Abu Ubaidah, ragazzino di 10 anni, sarebbe morto sotto le bombe americane in Siria. E lo Stato Islamico, con una nuova campagna mediatica, posta le sue foto su Twitter

Abu Ubaidah isis
-olycom

"Abu Ubaidah, il più giovane combattente dello Stato Islamico, è stato martirizzato con il padre dai raid americani 2 settimane fa". E sotto il tweet dell'Isis, le foto di un ragazzino di 10 anni sorridente, che invece di mostrare orgoglioso un pallone o un videogioco, veste la mimetica e imbraccia un fucile mitragliatore più grande di lui. Immagini scioccanti che hanno immediatamente fatto il giro del mondo.

Ucciso bambino-soldato dellʼIsis Diventa un martire per i jihadisti

La storia del ragazzino, diffusa da diversi media internazionali insieme alle immagini (proprio nei giorni in cui l'Onu ha lanciato l'allarme per una recrudescenza del fenomeno del reclutamento dei bambini-soldato da parte dei jihadisti), è in realtà difficilmente verificabile, ma sembra aver già riscosso una pioggia di omaggi e di commossi commenti da arabi e islamici dai cinque continenti. Il nome Abu Ubaidah" sarebbe in realtà il nome di battaglia del ragazzino, mentre il padre sarebbe stato identificato con il soprannome di Al Baghdadi, che indicherebbe le sue origini irachene, di Baghdad, le stesse dell'autoproclamato "Califfo" dello Stato Islamico, Abu Bakr al Baghdadi.

La morte di un combattente e di suo figlio il 26 settembre era stata già segnalata dall'Isis, che aveva diffuso su YouTube un video della loro presunta morte.
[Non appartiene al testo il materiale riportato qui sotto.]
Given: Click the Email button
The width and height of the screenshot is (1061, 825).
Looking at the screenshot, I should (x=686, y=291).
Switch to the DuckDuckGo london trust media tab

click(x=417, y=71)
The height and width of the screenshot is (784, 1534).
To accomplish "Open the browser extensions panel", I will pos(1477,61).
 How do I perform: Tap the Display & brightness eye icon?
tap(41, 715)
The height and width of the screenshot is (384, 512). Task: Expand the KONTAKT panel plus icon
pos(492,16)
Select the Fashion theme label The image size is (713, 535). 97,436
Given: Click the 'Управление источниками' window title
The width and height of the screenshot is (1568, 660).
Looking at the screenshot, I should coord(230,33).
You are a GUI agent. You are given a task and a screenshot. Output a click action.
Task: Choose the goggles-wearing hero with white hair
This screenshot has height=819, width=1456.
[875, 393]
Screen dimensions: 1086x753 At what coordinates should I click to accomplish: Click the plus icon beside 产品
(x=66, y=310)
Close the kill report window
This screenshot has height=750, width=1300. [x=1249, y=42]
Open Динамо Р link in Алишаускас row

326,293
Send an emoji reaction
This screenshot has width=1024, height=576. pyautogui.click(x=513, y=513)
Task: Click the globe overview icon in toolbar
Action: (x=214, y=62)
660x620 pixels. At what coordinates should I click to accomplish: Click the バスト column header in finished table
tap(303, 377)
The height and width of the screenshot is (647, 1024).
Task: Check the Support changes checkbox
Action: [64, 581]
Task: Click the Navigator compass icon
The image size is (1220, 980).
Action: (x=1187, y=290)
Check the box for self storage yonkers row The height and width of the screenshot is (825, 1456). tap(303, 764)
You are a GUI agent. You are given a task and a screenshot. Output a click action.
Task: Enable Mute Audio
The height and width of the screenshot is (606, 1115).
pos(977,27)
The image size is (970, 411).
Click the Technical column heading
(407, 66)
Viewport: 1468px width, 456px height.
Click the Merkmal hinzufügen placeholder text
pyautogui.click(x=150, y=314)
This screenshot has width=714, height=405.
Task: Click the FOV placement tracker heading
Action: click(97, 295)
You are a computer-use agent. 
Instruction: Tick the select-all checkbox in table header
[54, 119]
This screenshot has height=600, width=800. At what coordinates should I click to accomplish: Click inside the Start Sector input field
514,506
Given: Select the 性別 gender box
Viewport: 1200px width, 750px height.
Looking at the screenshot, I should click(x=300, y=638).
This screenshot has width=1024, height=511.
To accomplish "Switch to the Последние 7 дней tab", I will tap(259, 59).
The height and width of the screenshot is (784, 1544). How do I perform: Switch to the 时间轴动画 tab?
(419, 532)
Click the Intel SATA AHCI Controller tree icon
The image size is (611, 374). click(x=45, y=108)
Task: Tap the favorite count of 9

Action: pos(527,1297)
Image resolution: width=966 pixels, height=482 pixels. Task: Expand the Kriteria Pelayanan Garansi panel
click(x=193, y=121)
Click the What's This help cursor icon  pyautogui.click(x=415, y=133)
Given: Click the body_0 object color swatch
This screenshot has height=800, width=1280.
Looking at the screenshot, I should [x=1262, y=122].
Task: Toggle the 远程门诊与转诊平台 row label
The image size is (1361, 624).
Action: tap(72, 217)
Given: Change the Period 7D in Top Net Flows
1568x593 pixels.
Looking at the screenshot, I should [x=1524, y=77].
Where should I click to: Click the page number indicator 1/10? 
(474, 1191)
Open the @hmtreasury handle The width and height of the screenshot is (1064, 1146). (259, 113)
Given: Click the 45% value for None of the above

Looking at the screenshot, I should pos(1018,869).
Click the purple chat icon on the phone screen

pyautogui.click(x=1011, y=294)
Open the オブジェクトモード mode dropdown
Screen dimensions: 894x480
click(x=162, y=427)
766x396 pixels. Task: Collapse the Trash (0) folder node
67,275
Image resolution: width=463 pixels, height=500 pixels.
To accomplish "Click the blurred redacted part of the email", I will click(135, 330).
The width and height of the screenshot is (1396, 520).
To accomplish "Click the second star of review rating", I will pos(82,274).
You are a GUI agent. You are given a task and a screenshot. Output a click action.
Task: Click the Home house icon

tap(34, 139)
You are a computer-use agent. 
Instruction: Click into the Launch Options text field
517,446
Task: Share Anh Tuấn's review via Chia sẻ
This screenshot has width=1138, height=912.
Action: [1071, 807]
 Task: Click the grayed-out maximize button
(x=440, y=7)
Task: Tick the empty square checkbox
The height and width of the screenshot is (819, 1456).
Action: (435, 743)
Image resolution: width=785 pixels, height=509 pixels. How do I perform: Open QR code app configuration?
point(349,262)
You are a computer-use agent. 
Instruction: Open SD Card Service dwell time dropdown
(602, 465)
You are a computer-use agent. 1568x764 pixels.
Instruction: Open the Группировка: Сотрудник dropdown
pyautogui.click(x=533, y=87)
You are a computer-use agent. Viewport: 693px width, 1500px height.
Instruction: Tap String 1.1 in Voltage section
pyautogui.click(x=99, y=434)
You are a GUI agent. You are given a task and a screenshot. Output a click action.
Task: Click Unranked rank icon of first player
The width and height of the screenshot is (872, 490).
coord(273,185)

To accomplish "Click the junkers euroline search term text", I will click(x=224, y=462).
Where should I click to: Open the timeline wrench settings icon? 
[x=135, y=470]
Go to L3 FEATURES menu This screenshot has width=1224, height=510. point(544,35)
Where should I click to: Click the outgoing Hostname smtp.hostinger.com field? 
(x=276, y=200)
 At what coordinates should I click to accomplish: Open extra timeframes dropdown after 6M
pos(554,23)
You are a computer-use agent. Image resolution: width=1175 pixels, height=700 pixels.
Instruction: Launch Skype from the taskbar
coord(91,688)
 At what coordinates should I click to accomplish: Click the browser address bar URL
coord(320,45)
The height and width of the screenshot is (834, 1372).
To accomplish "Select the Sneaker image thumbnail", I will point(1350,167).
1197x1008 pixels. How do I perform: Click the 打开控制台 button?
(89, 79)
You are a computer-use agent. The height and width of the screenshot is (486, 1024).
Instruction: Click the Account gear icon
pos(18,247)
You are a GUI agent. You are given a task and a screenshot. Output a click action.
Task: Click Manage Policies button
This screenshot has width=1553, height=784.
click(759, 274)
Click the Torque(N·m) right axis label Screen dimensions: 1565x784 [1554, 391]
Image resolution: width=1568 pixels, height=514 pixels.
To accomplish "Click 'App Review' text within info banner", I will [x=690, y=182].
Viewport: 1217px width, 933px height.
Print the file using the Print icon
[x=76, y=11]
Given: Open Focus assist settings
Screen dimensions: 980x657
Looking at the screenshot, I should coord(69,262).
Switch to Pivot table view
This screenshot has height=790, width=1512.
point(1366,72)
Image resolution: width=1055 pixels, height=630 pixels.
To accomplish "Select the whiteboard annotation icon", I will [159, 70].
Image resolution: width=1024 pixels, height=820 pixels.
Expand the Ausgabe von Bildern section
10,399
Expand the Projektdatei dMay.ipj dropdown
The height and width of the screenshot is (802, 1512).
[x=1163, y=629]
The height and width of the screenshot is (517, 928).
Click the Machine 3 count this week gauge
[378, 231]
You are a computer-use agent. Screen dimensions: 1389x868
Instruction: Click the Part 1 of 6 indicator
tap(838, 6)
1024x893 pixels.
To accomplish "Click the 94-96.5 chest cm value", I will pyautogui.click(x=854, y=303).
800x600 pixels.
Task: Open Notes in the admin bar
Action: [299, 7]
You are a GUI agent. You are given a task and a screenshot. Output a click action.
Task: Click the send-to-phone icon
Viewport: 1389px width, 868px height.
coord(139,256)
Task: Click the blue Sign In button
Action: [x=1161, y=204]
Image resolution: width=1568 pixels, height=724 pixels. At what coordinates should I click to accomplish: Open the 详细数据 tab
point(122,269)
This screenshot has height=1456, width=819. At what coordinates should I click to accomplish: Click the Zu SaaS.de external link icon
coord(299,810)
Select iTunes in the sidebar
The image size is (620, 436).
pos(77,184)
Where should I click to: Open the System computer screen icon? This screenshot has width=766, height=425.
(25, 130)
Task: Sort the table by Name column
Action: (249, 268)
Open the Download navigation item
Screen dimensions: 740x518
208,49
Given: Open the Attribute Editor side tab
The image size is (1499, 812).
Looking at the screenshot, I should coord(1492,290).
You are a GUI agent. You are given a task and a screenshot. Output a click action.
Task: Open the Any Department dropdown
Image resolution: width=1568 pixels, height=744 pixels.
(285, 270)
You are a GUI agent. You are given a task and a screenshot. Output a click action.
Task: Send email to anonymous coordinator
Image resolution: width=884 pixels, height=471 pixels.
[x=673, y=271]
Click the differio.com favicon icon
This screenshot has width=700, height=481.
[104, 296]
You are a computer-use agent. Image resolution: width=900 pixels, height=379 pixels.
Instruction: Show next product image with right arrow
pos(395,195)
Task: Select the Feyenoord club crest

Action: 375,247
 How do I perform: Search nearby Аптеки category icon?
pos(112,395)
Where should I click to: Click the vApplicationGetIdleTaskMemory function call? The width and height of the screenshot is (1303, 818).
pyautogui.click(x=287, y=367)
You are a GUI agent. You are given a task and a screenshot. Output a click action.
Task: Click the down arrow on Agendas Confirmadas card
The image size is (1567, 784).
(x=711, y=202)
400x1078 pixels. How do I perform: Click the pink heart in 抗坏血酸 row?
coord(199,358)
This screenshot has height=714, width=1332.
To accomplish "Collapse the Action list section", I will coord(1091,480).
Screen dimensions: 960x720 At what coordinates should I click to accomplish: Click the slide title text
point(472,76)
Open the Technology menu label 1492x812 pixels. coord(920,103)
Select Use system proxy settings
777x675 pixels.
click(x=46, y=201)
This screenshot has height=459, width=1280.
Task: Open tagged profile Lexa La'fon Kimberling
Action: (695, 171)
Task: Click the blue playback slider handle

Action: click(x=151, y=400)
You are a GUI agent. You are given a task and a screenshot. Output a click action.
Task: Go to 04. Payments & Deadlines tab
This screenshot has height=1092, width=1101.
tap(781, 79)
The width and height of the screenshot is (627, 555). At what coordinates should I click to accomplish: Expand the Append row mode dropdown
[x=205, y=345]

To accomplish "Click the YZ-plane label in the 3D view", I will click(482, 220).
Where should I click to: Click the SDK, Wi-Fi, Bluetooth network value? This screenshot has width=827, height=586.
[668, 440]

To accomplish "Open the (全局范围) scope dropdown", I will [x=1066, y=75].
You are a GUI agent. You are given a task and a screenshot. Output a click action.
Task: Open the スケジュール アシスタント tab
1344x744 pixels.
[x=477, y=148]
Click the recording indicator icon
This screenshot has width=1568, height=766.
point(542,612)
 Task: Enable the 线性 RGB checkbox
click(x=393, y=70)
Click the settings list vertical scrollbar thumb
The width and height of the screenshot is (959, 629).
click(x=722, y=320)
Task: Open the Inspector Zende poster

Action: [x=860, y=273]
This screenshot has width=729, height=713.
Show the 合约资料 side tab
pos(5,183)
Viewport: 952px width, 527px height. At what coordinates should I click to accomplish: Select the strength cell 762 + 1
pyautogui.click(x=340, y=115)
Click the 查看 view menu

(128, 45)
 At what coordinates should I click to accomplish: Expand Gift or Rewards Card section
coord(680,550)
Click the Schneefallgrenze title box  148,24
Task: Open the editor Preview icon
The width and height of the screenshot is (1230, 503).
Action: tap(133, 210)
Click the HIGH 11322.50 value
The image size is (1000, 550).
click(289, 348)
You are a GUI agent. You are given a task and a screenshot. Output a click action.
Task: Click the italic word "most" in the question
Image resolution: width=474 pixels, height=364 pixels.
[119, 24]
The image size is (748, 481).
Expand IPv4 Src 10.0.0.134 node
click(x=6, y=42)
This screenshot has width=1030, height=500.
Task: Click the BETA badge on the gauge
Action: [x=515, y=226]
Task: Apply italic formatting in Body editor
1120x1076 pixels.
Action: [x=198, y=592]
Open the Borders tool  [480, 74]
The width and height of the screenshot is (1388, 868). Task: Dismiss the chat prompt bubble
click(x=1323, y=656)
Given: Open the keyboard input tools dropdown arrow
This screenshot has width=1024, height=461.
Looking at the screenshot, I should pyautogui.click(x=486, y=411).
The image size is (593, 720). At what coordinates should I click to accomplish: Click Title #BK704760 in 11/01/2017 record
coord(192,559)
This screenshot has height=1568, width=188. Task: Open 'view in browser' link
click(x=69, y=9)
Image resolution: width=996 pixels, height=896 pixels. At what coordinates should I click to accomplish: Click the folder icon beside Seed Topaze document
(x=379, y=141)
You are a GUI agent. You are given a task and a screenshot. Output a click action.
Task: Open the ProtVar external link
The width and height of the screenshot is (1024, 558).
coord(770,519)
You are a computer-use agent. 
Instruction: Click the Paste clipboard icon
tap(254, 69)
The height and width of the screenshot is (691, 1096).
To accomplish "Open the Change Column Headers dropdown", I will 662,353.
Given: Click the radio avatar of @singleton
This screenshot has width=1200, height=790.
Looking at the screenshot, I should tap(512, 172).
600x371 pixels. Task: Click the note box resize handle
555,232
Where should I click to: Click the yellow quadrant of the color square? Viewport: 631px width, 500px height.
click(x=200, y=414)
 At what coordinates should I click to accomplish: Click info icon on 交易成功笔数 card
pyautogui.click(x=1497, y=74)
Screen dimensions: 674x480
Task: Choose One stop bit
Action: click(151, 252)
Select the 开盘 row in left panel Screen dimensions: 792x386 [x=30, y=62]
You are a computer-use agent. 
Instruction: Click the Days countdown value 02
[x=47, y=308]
Nelle foto il padre appare fiero del figlio, come lo era il jihadista australiano arruolatosi con l'Isis, sedicente papà del bambino che in una foto dell'orrore diffusa sul web in agosto teneva in mano la testa mozzata di un soldato siriano, con il commento: "Bravo il mio bambino". O come la premurosa mamma britannica Asiya Ummi Abdullah che - stando al Mail Online - la scorsa settimana ha annunciato la sua scelta di portare il suo bambino di soli tre anni a vivere con lei nella città siriana di Raqqa, eletta a capitale dello Stato Islamico, nella certezza che il regime gli assicurerà un futuro migliore e un benessere spirituale che in Occidente non avrebbe potuto mai trovare.